Entanglement and ground states of gapped Hamiltonians

TL;DR

This paper derives bounds for entanglement in finitely correlated states and ground states of gapped Hamiltonians, providing new analytical tools and extending results to higher dimensions, with implications for quantum information theory.

Contribution

It introduces new bounds for entanglement in finitely correlated states and extends Hastings' ground state approximation to higher dimensions, advancing understanding of entanglement and spectral gaps.

Findings

Bounds for entanglement in finitely correlated states derived

Entropy of ground state restrictions is uniformly bounded

Multiplicativity of the output 2-norm holds for certain quantum channels

Abstract

We begin by deriving bounds for the entanglement of a spin with an (adjacent and non-adjacent) interval of spins in an arbitrary pure Finitely Correlated States (FCS). The bounds we derive become exact in the case where one considers the entanglement of a single spin with a half-infinite chain to the right of it. Our result permits a more efficient calculation, numerically and in some cases even analytically, of the entanglement in arbitrary finitely correlated quantum spin chains. We continue the study of entanglement in the setting of ground states of Hamiltonians with a spectral gap. In particular, for $V$ a finite subset of $Z^d$, we let $H_V$ denote a Hamiltonian on $V$ with finite range, finite strength interactions and a unique ground state with a non-vanishing spectral gap. For a density matrix $\rho_A$ that describes the finite-volume restriction to a region $A$ of the unique ground state, we provide a detailed version of a proof by M. Hastings, that the entropy of $\rho_A$ is bounded by a uniform constant $C$. Moreover, we provide a detailed generalization of the 1-dimensional construction of Hastings' approximation to the ground state in dimensions 2 and higher.

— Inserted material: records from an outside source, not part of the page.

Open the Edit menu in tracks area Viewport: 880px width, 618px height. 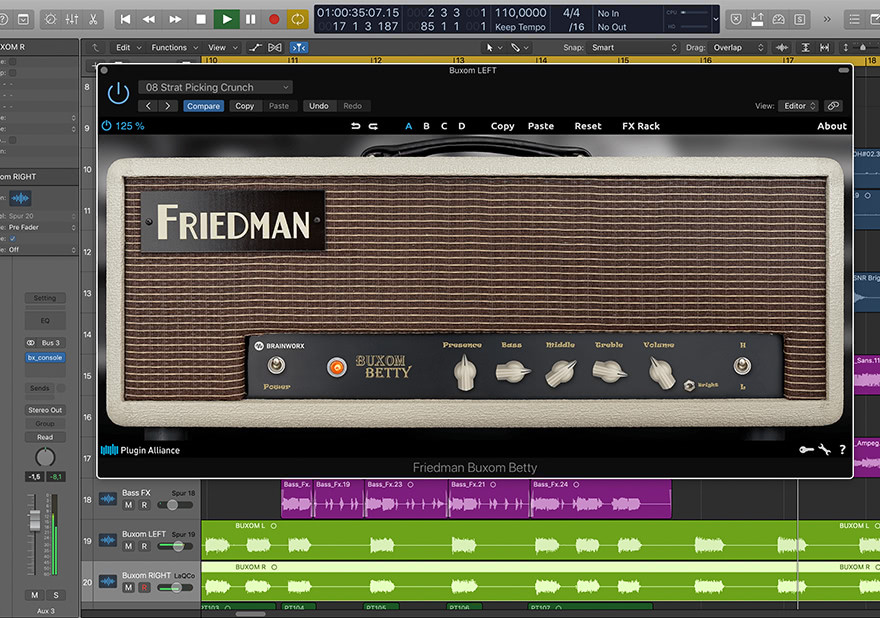click(x=127, y=47)
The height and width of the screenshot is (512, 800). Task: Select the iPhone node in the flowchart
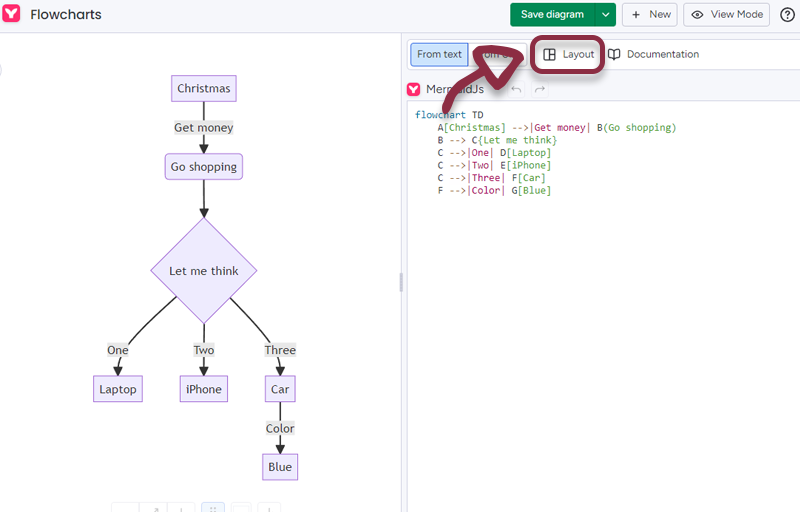click(204, 389)
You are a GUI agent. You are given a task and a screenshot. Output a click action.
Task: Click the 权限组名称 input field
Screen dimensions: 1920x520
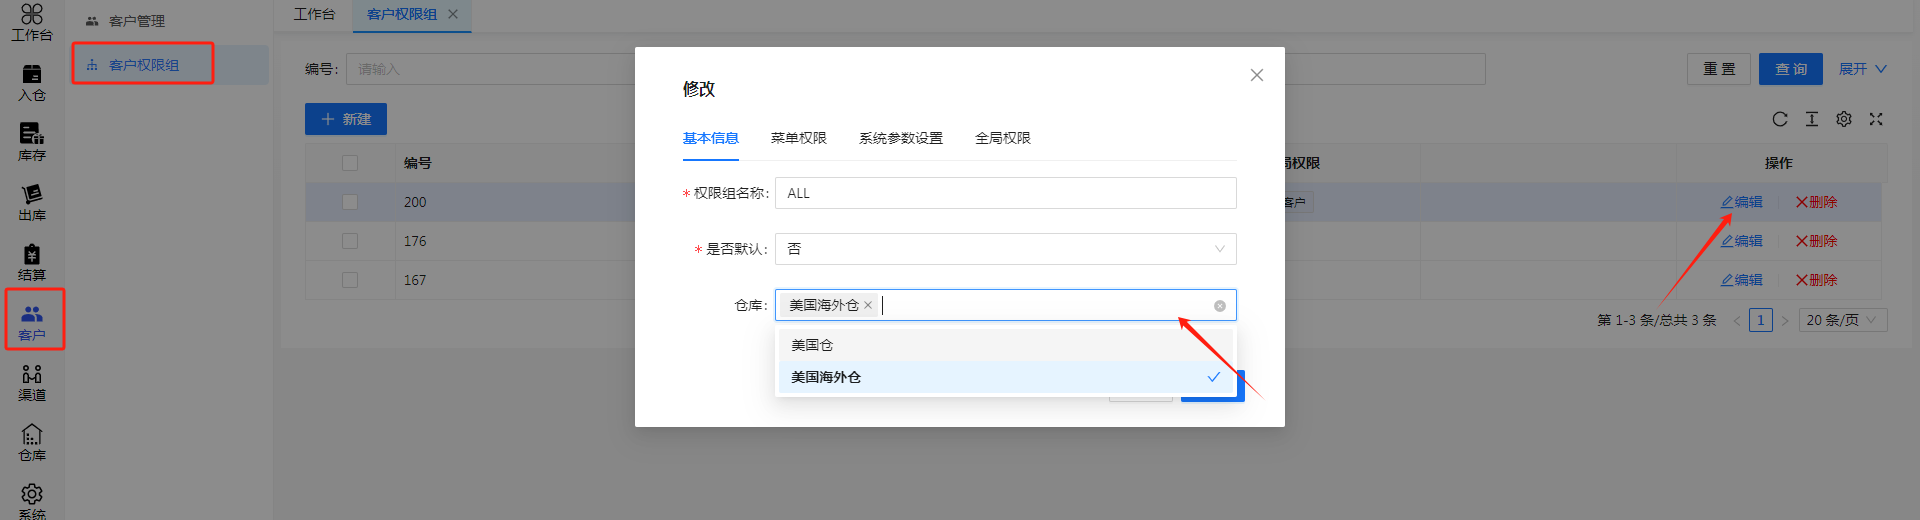tap(1005, 193)
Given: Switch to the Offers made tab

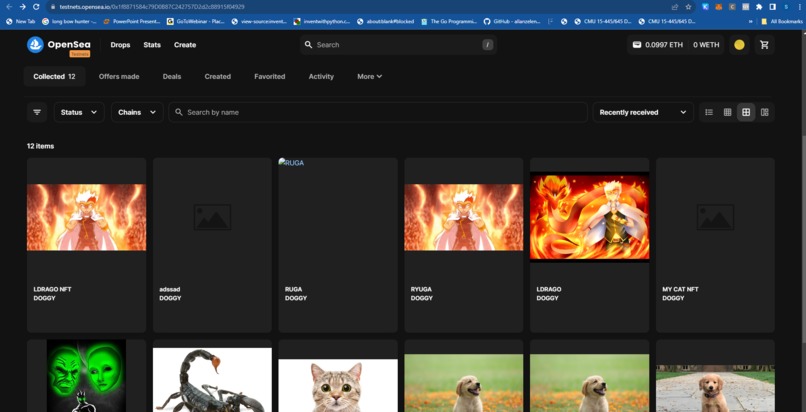Looking at the screenshot, I should tap(119, 76).
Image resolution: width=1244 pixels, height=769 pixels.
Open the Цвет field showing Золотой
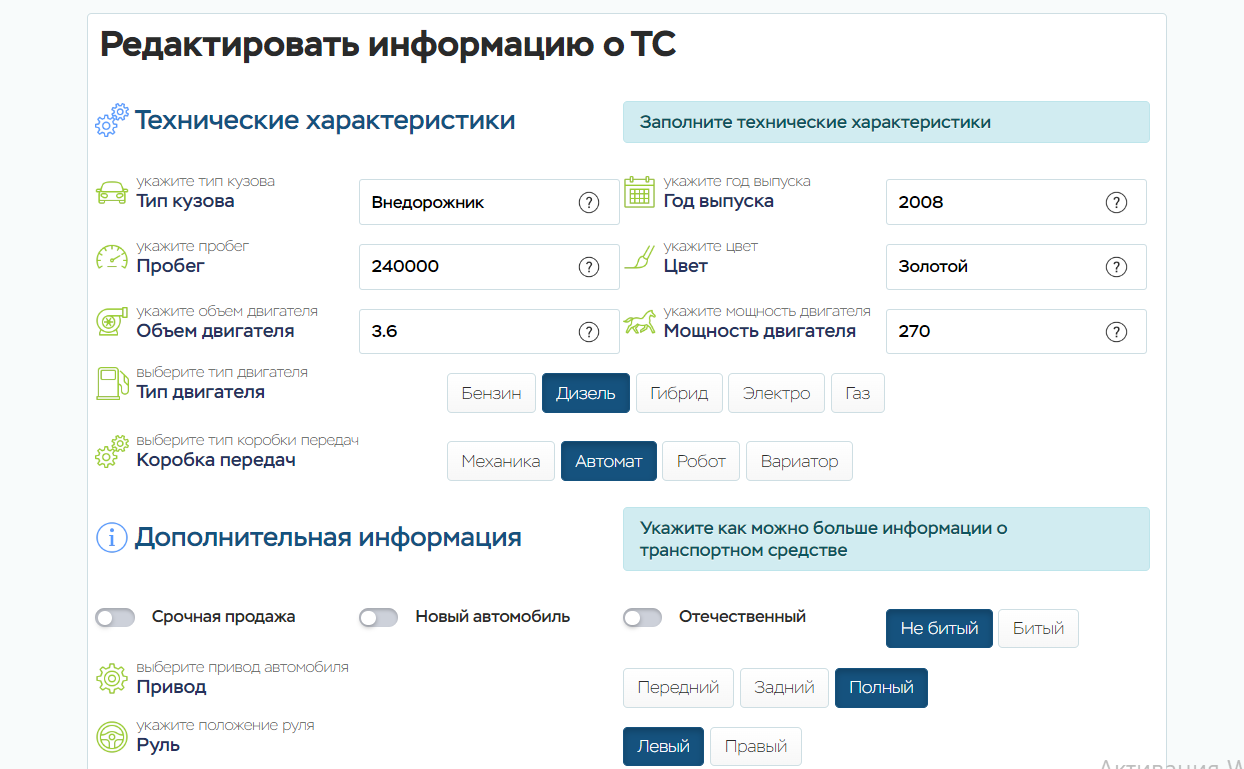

Finally, we turn our attention to the study of a conjecture central to Quantum Information Theory, the multiplicativity of the maximal output Schatten $p$-norm of quantum channels, for $p > 1$. In particular, we study the output 2-norm for a special class of quantum channels, the depolarized Werner-Holevo channels, and show that multiplicativity holds for a product of two identical channels in this class.